I poll a lot of devices in network (more than 300) by iterative ping.
The program polls the devices sequentially, so it\'s slow. I\'d like to enhance the speed of pollin
Personally I would go with IOCP. I'm using that very successfully for the transport implementation in NexusDB.
If you want to perform 300 send/receive cycles using blocking sockets and threads in parallel, you end up needing 300 threads.
With IOCP, after you've associated the sockets with the IOCP, you can perform the 300 send operations, and they will return instantly before the operation is completed. As the operations are completed, so called completion packages will be queued to the IOCP. You then have a pool of threads waiting on the IOCP, and the OS wakes them up as the completion packets come in. In reaction to completed send operations you can then perform the receive operations. The receive operations also return instantly and once actually completed get queued to the IOCP.
The real special thing about an IOCP is that it knows which threads belong to it and are currently processing completion packages. And the IOCP only wakes up new threads if the total number of active threads (not in a kernel mode wait state) is lower than the concurrency number of the IOCP (by default that equals the number of logical cores available on the machine). Also, if there are threads waiting for completion packages on the IOCP (which haven't been started yet despite completion packages being queued because the number of active threads was equal to the concurrancy number), the moment one of the threads that is currently processing a completion package enters a kernel mode wait state for any reason, one of the waiting threads is started.

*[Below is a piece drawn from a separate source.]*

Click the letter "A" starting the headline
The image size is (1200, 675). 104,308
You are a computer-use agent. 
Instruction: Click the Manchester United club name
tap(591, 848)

Threads returning to the IOCP pick up completion packages in LIFO order. That is, if a thread is returning to the IOCP and there are completion packages still waiting, that thread directly picks up the next completion package, instead of being put into a wait state and the thread waiting for the longest time waking up.
Under optimal conditions, you will have a number of threads equal to the number of available cores running concurrently (one on each core), picking up the next completion package, processing it, returning to the IOCP and directly picking up the next completion package, all without ever entering a kernel mode wait state or a thread context switch having to take place.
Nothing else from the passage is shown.